Embedders¶
Medha is embedder-agnostic. You plug in any implementation of BaseEmbedder at construction time. Four adapters are provided out of the box.
Comparison¶
| Embedder | Dimensions | API Key | Cost | Best For |
|---|---|---|---|---|
FastEmbedAdapter |
384–768 | No | Free | Dev, on-prem, air-gapped |
OpenAIAdapter |
1536–3072 | Yes | $ | General purpose |
CohereAdapter |
1024 | Yes | $$ | Multilingual, enterprise |
GeminiAdapter |
768 | Yes | $ | Google ecosystem |
Tip
You can switch embedders at any time, but existing cache entries will no longer match because their stored embeddings were produced by the old model. See the FAQ for a migration strategy.
FastEmbedAdapter — Local ONNX¶
FastEmbed runs ONNX models in-process with no API key, no network calls (after first model download), and no per-token cost. The default model is BAAI/bge-small-en-v1.5 (384 dimensions).
from medha.embeddings.fastembed_adapter import FastEmbedAdapter
# Default model
embedder = FastEmbedAdapter()
# Larger model for higher accuracy
embedder = FastEmbedAdapter(model_name="BAAI/bge-large-en-v1.5")
Async usage:
import asyncio
from medha.embeddings.fastembed_adapter import FastEmbedAdapter
async def main():
embedder = FastEmbedAdapter()
vector = await embedder.embed("How many active users do we have?")
print(len(vector)) # 384
asyncio.run(main())
OpenAIAdapter — OpenAI¶
Uses the OpenAI Embeddings API. The default model is text-embedding-3-small (1536 dimensions); text-embedding-3-large gives 3072 dimensions.
import os
from medha.embeddings.openai_adapter import OpenAIAdapter
embedder = OpenAIAdapter(
api_key=os.environ["OPENAI_API_KEY"],
model="text-embedding-3-small",
)
Async usage:
import asyncio, os
from medha.embeddings.openai_adapter import OpenAIAdapter
async def main():
embedder = OpenAIAdapter(api_key=os.environ["OPENAI_API_KEY"])
vector = await embedder.embed("How many active users do we have?")
print(len(vector)) # 1536
asyncio.run(main())
CohereAdapter — Cohere¶
Uses Cohere's Embed v3 API. Produces 1024-dimensional embeddings with strong multilingual and domain-specific performance.
import os
from medha.embeddings.cohere_adapter import CohereAdapter
embedder = CohereAdapter(
api_key=os.environ["COHERE_API_KEY"],
model="embed-english-v3.0", # or embed-multilingual-v3.0
input_type="search_query", # or "search_document" for stored entries
)
Async usage:
import asyncio, os
from medha.embeddings.cohere_adapter import CohereAdapter
async def main():
embedder = CohereAdapter(api_key=os.environ["COHERE_API_KEY"])

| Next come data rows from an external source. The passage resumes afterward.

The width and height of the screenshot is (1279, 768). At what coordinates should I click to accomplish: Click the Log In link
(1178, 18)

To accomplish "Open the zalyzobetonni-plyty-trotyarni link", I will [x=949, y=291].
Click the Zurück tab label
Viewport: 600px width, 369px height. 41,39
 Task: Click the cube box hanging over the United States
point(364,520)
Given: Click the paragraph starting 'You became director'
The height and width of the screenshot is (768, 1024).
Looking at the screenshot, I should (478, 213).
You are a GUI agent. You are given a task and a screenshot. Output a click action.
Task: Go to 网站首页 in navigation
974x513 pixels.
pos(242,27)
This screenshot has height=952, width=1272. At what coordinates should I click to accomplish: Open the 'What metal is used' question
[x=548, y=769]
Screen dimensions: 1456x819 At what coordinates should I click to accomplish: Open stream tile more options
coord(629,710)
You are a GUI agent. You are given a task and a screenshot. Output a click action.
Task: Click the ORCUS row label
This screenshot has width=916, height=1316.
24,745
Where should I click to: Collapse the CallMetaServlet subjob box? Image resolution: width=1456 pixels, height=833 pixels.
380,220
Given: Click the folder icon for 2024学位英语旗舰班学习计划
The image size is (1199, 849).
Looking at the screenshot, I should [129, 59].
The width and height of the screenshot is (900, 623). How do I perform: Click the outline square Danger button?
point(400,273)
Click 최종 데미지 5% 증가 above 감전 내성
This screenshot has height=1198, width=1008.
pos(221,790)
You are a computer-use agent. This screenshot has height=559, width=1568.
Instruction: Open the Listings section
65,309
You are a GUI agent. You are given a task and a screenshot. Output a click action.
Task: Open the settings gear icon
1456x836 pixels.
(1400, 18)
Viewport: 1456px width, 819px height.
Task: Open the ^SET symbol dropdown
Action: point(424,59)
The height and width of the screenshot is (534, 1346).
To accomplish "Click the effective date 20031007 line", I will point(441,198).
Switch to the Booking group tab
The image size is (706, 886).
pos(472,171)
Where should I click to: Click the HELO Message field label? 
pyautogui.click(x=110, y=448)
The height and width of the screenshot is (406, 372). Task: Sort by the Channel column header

vector = await embedder.embed("How many active users do we have?")
print(len(vector)) # 1024
asyncio.run(main())
GeminiAdapter — Google Gemini¶
Uses the Google Generative AI Embeddings API. Produces 768-dimensional embeddings and integrates naturally with Google Cloud infrastructure.
import os
from medha.embeddings.gemini_adapter import GeminiAdapter
embedder = GeminiAdapter(
api_key=os.environ["GOOGLE_API_KEY"],
model="models/embedding-001",
)
Async usage:
import asyncio, os
from medha.embeddings.gemini_adapter import GeminiAdapter
async def main():
embedder = GeminiAdapter(api_key=os.environ["GOOGLE_API_KEY"])
vector = await embedder.embed("How many active users do we have?")
print(len(vector)) # 768
asyncio.run(main())
Custom Embedder¶
Implement BaseEmbedder to plug in any embedding model:
from medha.interfaces.embedder import BaseEmbedder
class MyCustomEmbedder(BaseEmbedder):
"""Wraps any embedding model."""
def __init__(self, model):
self._model = model
async def embed(self, text: str) -> list[float]:
# Must return a list of floats (the embedding vector)
return await self._model.encode_async(text)
async def embed_batch(self, texts: list[str]) -> list[list[float]]:
# Optional: override for batched efficiency
return await self._model.encode_batch_async(texts)
Then pass it to Medha exactly like any built-in adapter:
from medha import Medha, Settings
embedder = MyCustomEmbedder(my_model)
settings = Settings(backend_type="memory")
async with Medha("demo", embedder=embedder, settings=settings) as cache:
...
See Interfaces (ABCs) for the full BaseEmbedder contract.